It seems like every year the Juniors in High School are so stressed out it nearly drives them to the brink of insanity… this year’s no exception. This article helps show parents and other why Juniors feel so stressed and gives some helpful tips on how to help your student.
The article gives the following tips:
- Take a stand against overscheduling. If you’re feeling stretched, consider cutting out an activity or two, opting for just the ones that are most important to you.
- Be realistic. Don’t try to be perfect – no one is. And expecting others to be perfect can add to your stress level, too (not to mention put a lot of pressure on them!). If you need help on something, like schoolwork, ask for it.

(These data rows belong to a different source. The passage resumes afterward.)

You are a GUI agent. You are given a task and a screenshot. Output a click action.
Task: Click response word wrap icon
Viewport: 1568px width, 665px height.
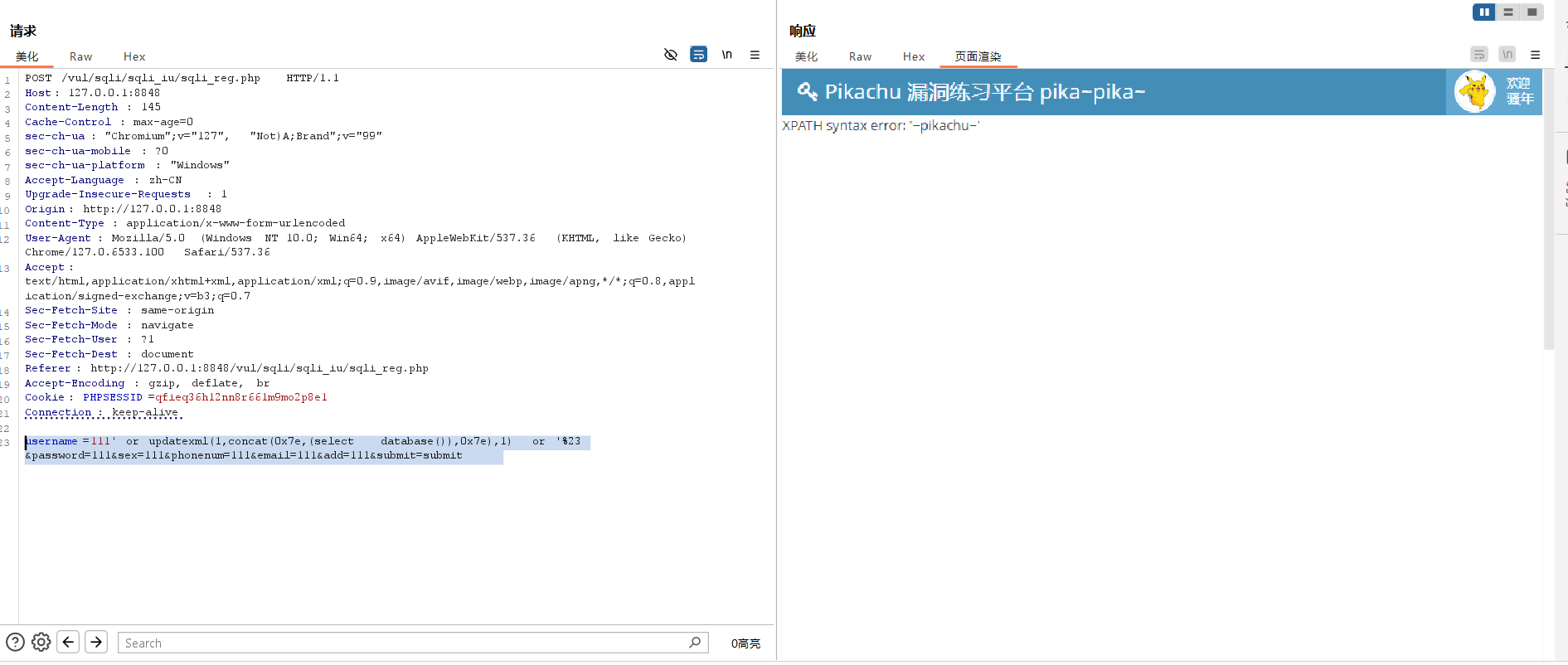[1478, 55]
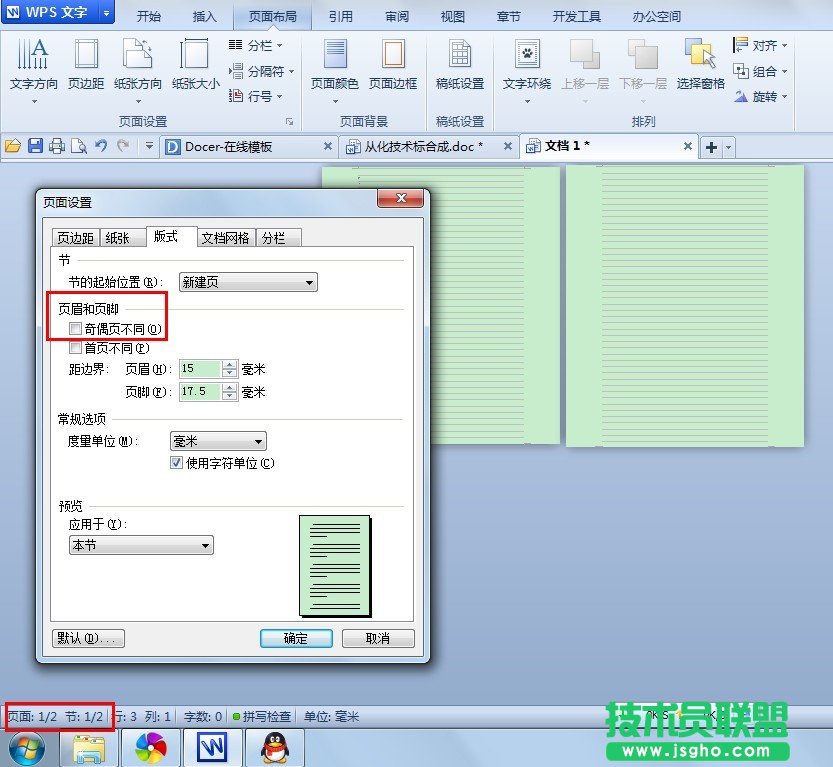Click the 默认 defaults button
The width and height of the screenshot is (833, 767).
(87, 638)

- Get a good night’s sleep. Getting enough sleep helps keep your body and mind in top shape, making you better equipped to deal with any negative stressors. Because the biological “sleep clock” shifts during adolescence, many teens prefer staying up a little later at night and sleeping a little later in the morning. But if you stay up late and still need to get up early for school, you may not get all the hours of sleep you need.
- Learn to relax. The body’s natural antidote to stress is called the relaxation response. It’s your body’s opposite of stress, and it creates a sense of well-being and calm. The chemical benefits of the relaxation response can be activated simply by relaxing. You can help trigger the relaxation response by learning simple breathing exercises and then using them when you’re caught up in stressful situations.

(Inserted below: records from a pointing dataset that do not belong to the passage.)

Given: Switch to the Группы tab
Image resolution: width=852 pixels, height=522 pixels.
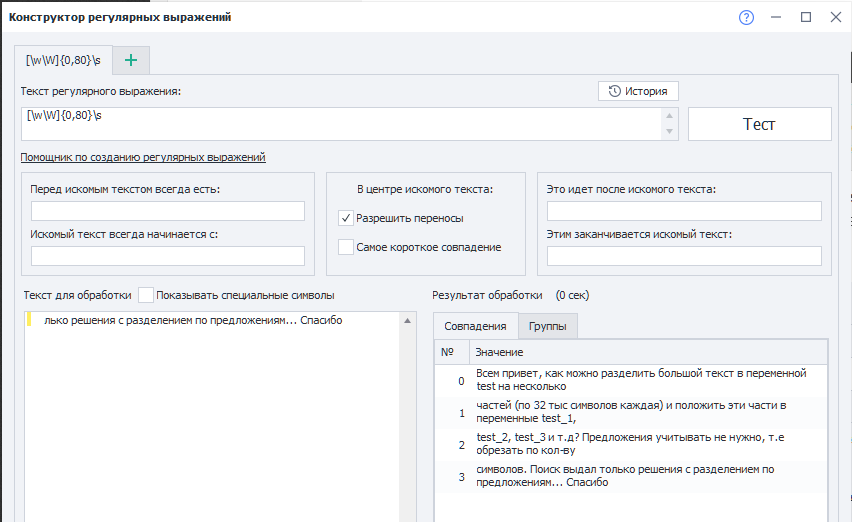Looking at the screenshot, I should point(548,326).
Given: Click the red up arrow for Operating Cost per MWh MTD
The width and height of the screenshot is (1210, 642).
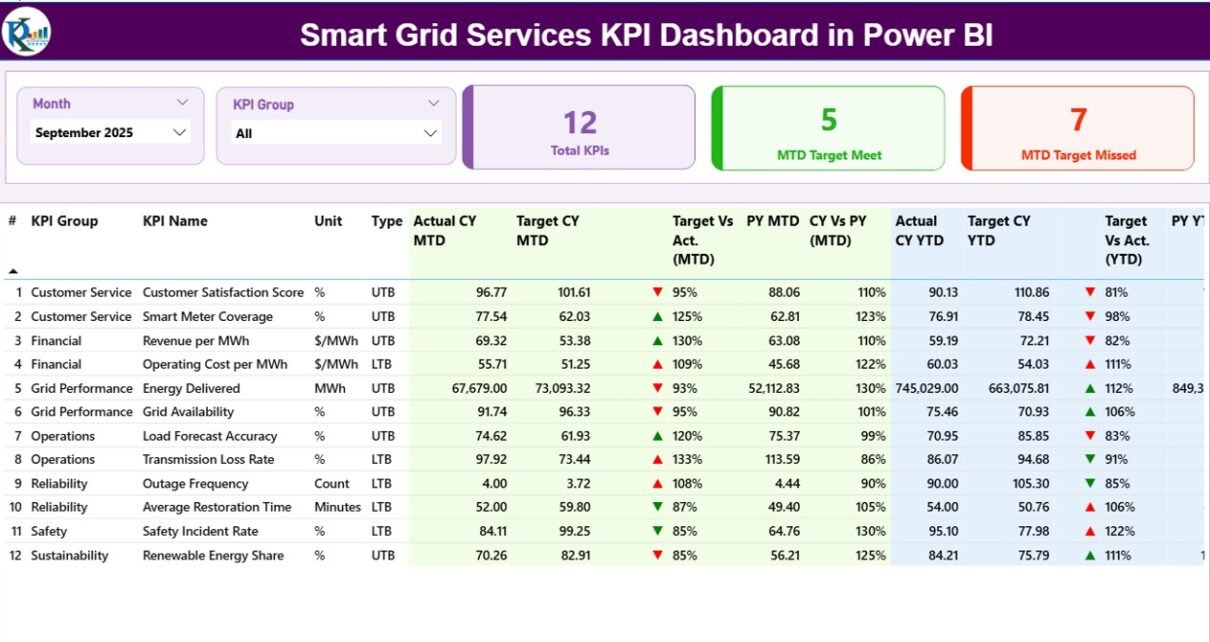Looking at the screenshot, I should (657, 364).
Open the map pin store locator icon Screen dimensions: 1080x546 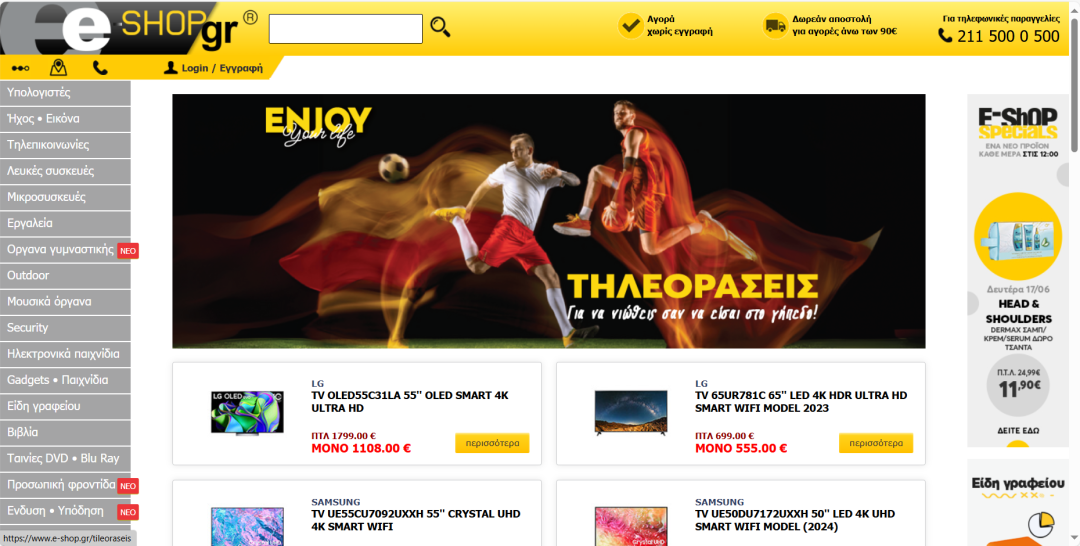59,67
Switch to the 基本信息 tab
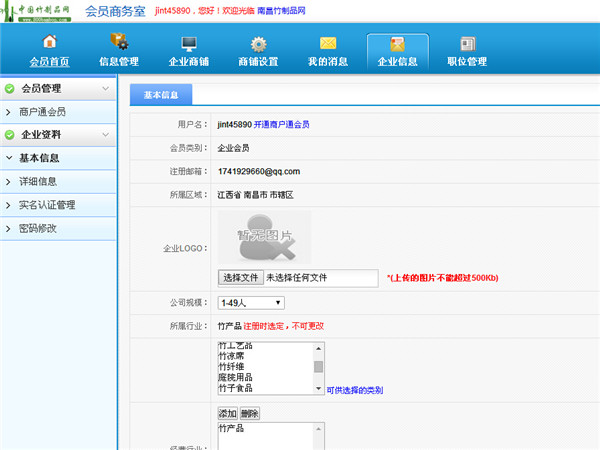This screenshot has width=600, height=450. (x=161, y=95)
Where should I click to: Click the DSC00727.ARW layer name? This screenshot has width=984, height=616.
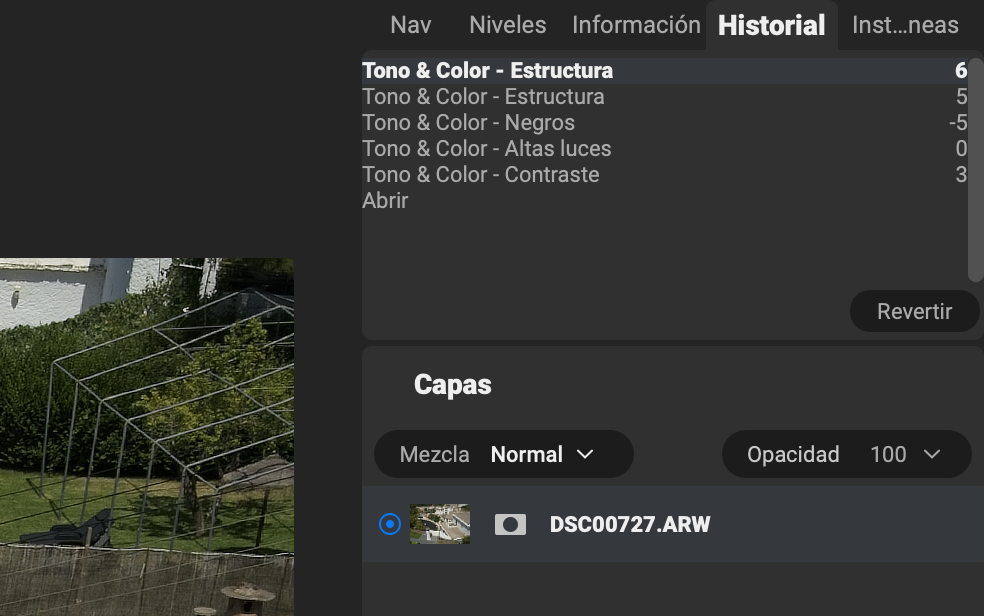[630, 525]
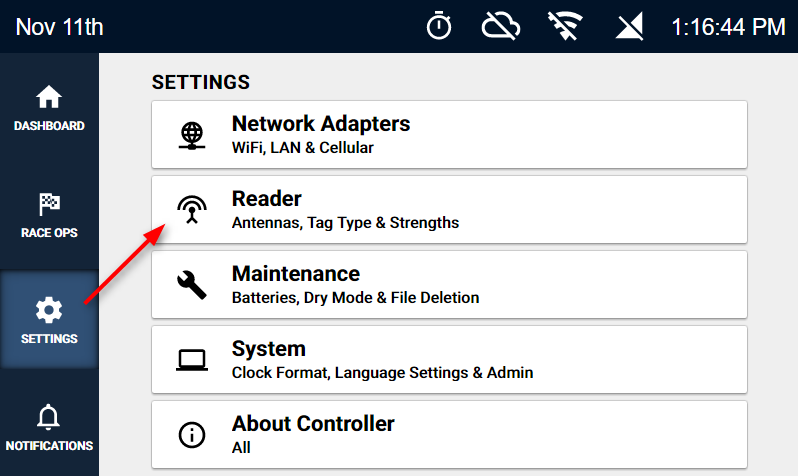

- Treat your body well. Experts agree that getting regular exercise helps people manage stress. (Excessive or compulsive exercise can contribute to stress, though, so as in all things, use moderation.) And eat well to help your body get the right fuel to function at its best. It’s easy when you’re stressed out to eat on the run or eat junk food or fast food. But under stressful conditions, the body needs its vitamins and minerals more than ever.
I would also add the encouragement to not only pray for your teen, but to pray with him/her (if they’ll let you – but asking doesn’t hurt!). You don’t need to expect them to pray too – it’s great if they do, but don’t force them to. It’s great to know that your parents pray for you, but it can really hold you up to actually hear them pray for you when you’ve had a rough day.